Spending Power

The country is in a state of doom and gloom, as reflected in the daily news.

The UK economy is now clearly experiencing one of its worse recessions in recent history; the problems seem desperate and the idea of growth simply out of the question.

The UK jobs market is weakening significantly and, according to labour market statistics, unemployment last month stood at 7.9%, with youth unemployment expected to pass the million mark shortly.

Feeling the pinch in our own lives reflects the stats only too well: holidays have to be through carefully in terms of expenditure; home extensions have to justify the investment; cost cutting shopping is becoming a necessity…
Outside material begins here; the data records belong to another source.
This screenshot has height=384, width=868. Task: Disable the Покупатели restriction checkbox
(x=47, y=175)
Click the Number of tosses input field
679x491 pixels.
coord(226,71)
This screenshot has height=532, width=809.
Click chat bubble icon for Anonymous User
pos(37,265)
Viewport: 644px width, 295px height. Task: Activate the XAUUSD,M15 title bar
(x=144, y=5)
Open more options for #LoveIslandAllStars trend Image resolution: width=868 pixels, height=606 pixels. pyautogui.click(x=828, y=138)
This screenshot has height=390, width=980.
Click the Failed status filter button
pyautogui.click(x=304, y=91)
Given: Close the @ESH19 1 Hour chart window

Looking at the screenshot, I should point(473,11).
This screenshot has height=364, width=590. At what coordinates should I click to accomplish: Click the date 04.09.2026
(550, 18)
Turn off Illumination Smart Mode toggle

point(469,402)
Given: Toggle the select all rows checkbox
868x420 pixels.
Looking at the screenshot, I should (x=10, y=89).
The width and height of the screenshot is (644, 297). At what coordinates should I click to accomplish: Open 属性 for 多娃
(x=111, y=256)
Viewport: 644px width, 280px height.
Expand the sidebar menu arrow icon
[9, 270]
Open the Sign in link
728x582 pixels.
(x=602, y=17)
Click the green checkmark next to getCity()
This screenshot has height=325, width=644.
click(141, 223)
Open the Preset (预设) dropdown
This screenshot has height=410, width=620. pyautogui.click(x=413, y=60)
So, is it possible to remain positive about the future given the above?  Is it possible to live life to the full ‘on a budget’ and at the same time to plan ahead for a more prosperous future?

I find myself reflecting on the ‘conservative approach’ my parents took to managing their finances, and whilst at one time I might have criticised them for their extreme caution, I can now see they did not ‘expect’ their money to buy them luxuries and lifestyle – they used their hard earned cash to protect themselves and their family from the ups and downs of life and the most basic ‘costs of living’.  My parents did not have a cheque book, and paid ‘up front’ for what they could afford. My father constantly calculated his incomings and outgoings sitting at the breakfast bar in the kitchen – he knew what he had in his accounts ‘to the penny’.

A return to the old fashioned philosophy – ‘if you can afford it and you need it, buy it’ – is harder for our generation. We’ve been brought to up want more than we have and to try to keep pace with other people’s buying power. By setting ourselves unrealistic aims we tend to create our own financial crises.

Maybe we have to start taking more personal responsibility – myself included.